Reproduce only the rows from the line containing "Image resolution: width=1284" through the end of the rows, both ends included and requests kept. Scale each coordinate in the answers by 1.15, round to whole numbers with halves going up, and omit the pictures.

Supplied material:

┏━━

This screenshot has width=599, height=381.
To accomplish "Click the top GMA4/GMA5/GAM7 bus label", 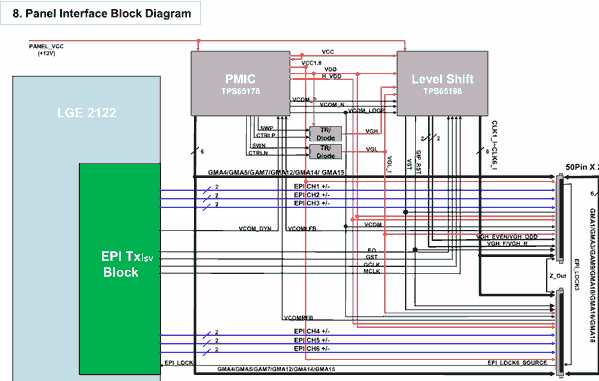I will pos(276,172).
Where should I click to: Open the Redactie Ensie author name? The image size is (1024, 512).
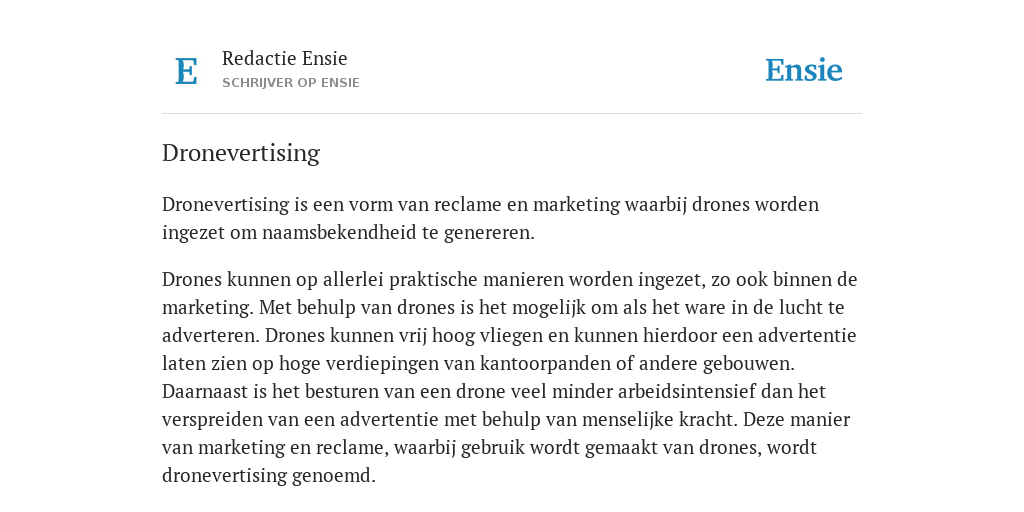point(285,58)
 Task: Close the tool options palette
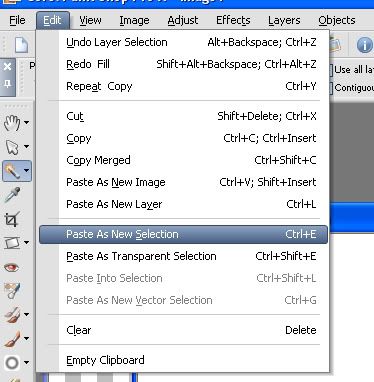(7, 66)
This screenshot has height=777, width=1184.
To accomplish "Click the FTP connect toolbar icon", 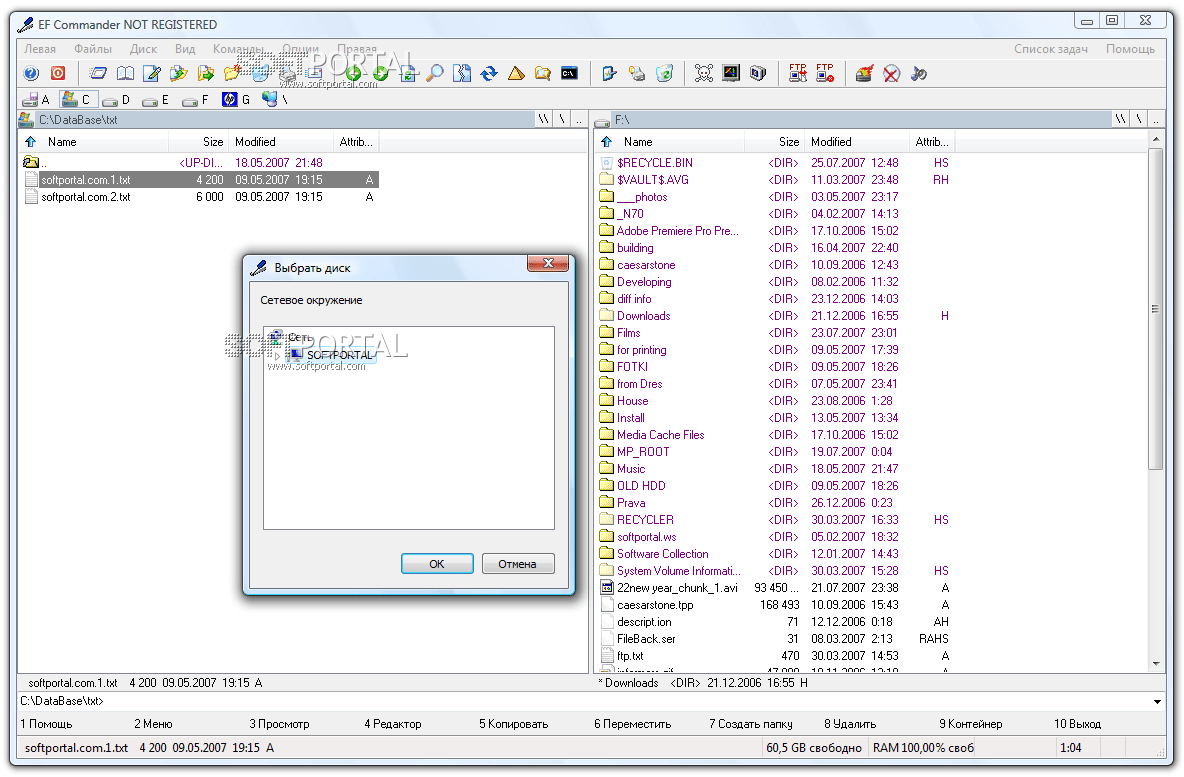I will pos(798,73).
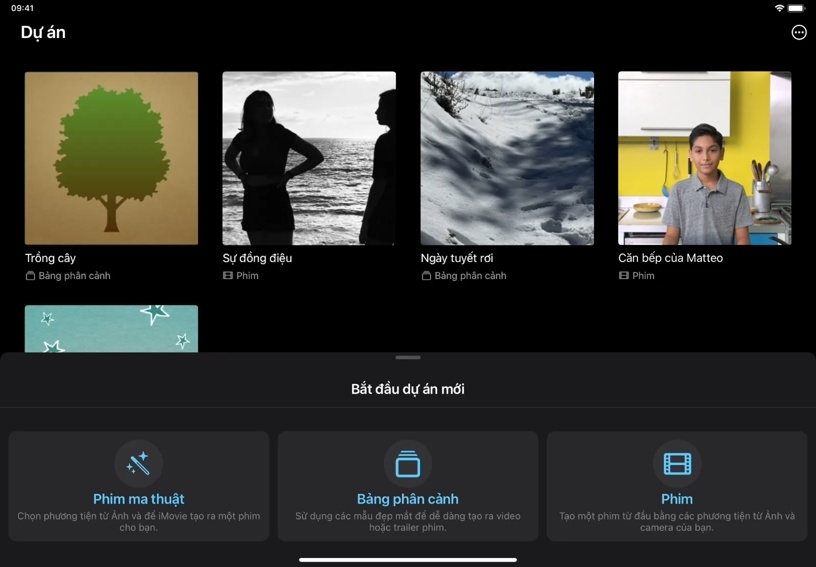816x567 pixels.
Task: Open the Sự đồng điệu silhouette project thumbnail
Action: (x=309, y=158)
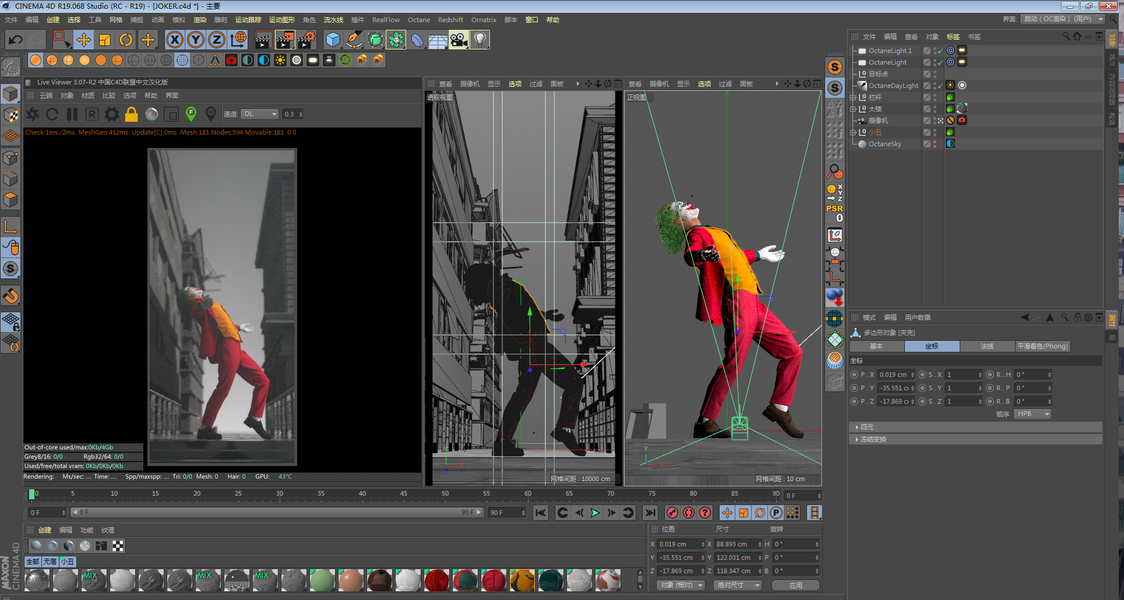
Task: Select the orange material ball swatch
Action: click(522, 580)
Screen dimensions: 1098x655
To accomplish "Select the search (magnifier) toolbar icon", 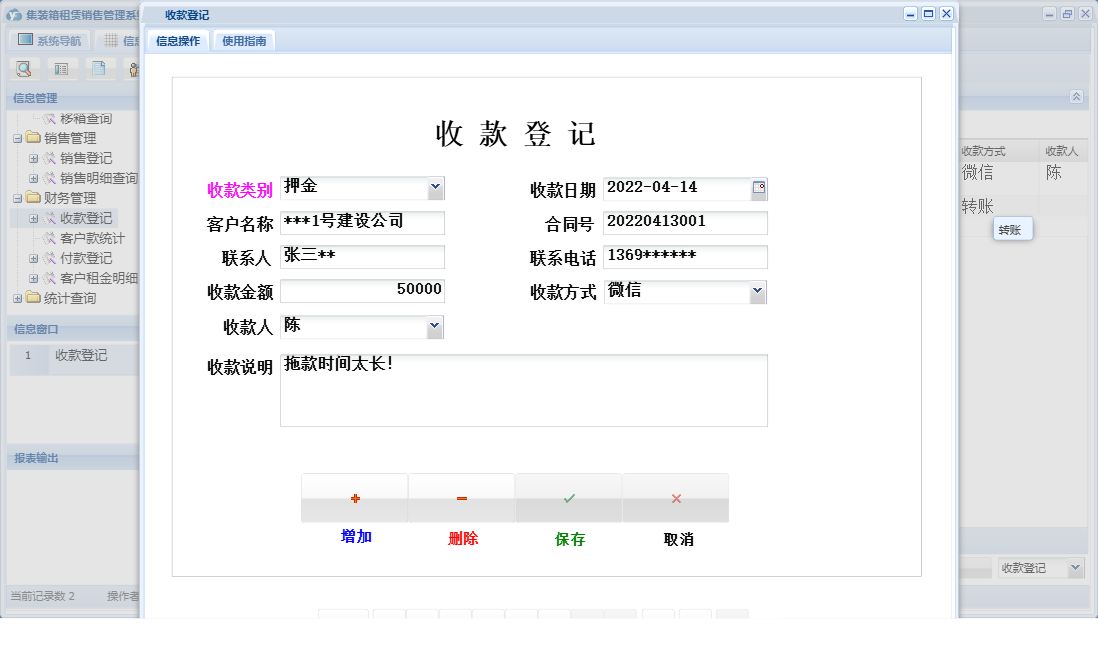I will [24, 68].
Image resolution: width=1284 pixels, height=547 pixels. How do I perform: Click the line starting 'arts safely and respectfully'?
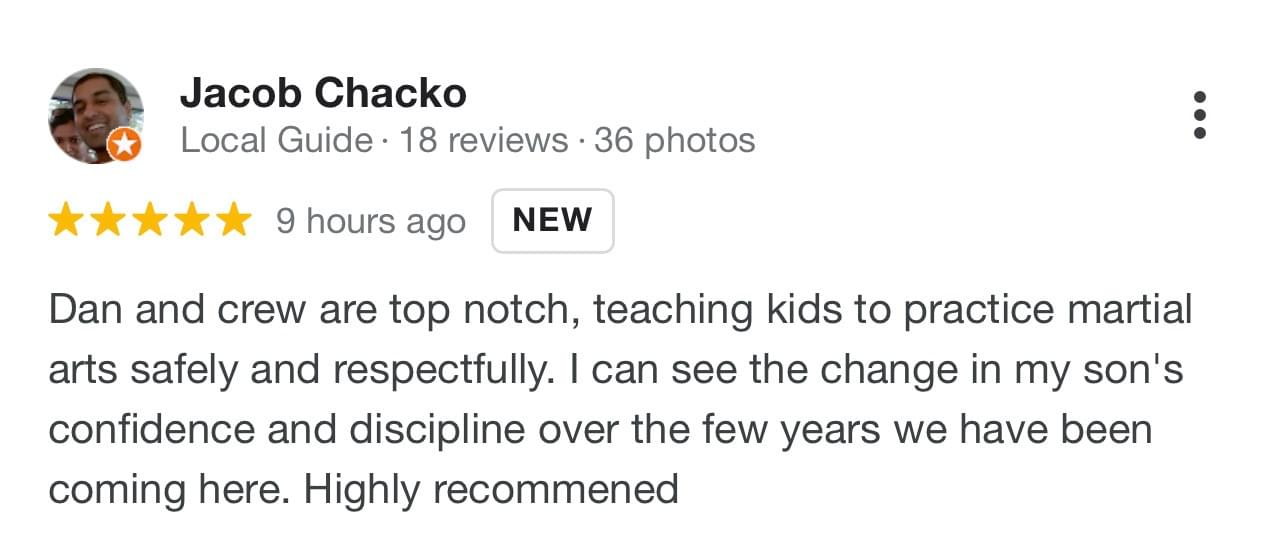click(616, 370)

┗━━

Right answer:
Image resolution: width=1284 pixels, height=547 pixels. How do I perform: Click the line starting 'arts safely and respectfully'?
click(708, 426)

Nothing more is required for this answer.